Тишина и мрак не беспокоили Беатрис (человек с трезвым, рациональным подходом к вещам не бывает подвержен ночным страхам), однако она была серьезно озабочена. Не насчет передачи, которой вот-вот предстояло выйти на экран (для этого у нее были достаточно твердые убеждения и неуязвимая с точки зрения закона позиция), а насчет Джеймсовых домочадцев. Хотя никто не взял на себя труд обсудить с Беатрис положение дел, в этом не было необходимости — что на вилле Ричмонд несчастен буквально каждый, было видно невооруженным глазом. Еще недавно прочный очаг распадался по причинам, анализировать которые хотелось не больше, чем подлинную суть ее отношения к Джеймсу. Это отношение, а вернее сказать, чувство было все равно что неисследованная земля, полная ловушек и опасностей, и там не могла пригодиться карта, заранее составленная с помощью одного только здравого смысла, которым до сих пор с успехом руководствовалась Беатрис.

Между прочим, здравый смысл подсказывал, что все сводится к одному конкретному человеку — Кейт Бейн. На фотографии, которую показывал Джеймс, была невысокая, худенькая молодая женщина с резкими и притягательными чертами лица, с копной непокорных волос. Он назвал их бледно-рыжими, и Беатрис мысленно поправила: «Морковно-рыжие». Было совершенно очевидно, что Кейт намеренно ее избегает. Чтобы навязать кому-то встречу, одного интеллекта мало, нужен еще опыт общения, а как раз с этим у Беатрис было туго. Между тем нужда во встрече становилась все острее, как все яснее (с точки зрения интуиции, которую прежде Беатрис не ставила в грош, предпочитая аналитический подход) становилась причина, по которой Кейт от нее уклонялась. Уже не было сомнений в том, что с ней происходит.

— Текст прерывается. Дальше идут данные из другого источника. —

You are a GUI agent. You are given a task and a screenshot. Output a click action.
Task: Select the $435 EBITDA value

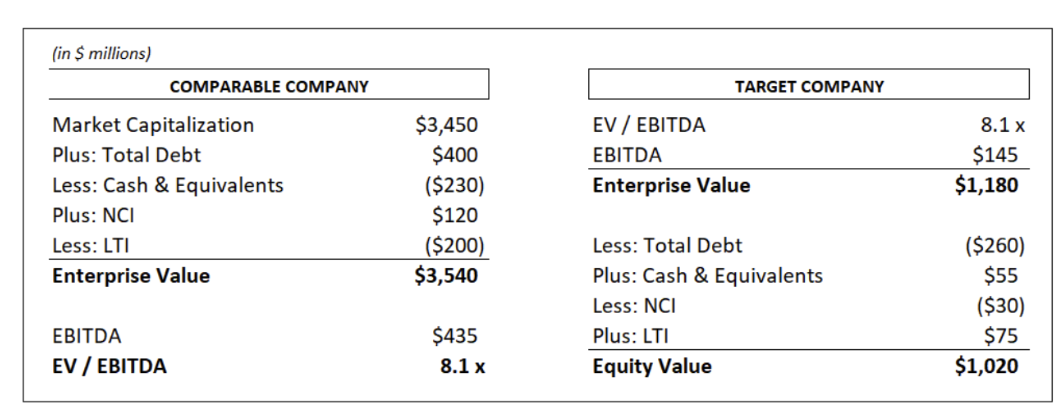[455, 336]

Кейт (хотя наверняка по совсем иной причине) чувствовала то же, что и сама Беатрис, когда ухаживала за умирающими родителями, — она видела в себе жертву. Когда такое происходит, то кажется, что потерял всякую власть над собственной судьбой. Это самое худшее, самое страшное представление, какое только может иметь человек. Именно это сделало Беатрис ярой сторонницей эвтаназии — потребность знать, что вся власть в твоих руках, до последней минуты жизни.

С постели послышались шорохи. Беатрис повернулась. Кэт глубже закапывалась под покровы, так что в конце концов на виду остался только кончик хвоста. Отзвук довольного мурлыканья добавил в комнату уюта.

«Терпеть не могу кошек! — заявил Леонард, едва переступив в этот вечер ее порог, а через полчаса сказал задумчиво: — Может, мне кошку завести?..»

Желания! Почему человек непременно должен все время чего-то желать? Вот и она желает — страшно подумать чего.

Беатрис повернулась к тусклому зеркалу и критически оглядела свое унылое седовласое отражение. Вот в чем главная проблема, подумала она. Что нелепая способность желать умирает только вместе с человеком.

— Грейс-то, пожалуй, права, — произнесла она вслух. — Старая ты дура, Беатрис Бачелор, и больше никто!

Она встала, выключила свет и обогреватель и поскорее, пока комната не остыла, забралась под нагретые Кэт покровы.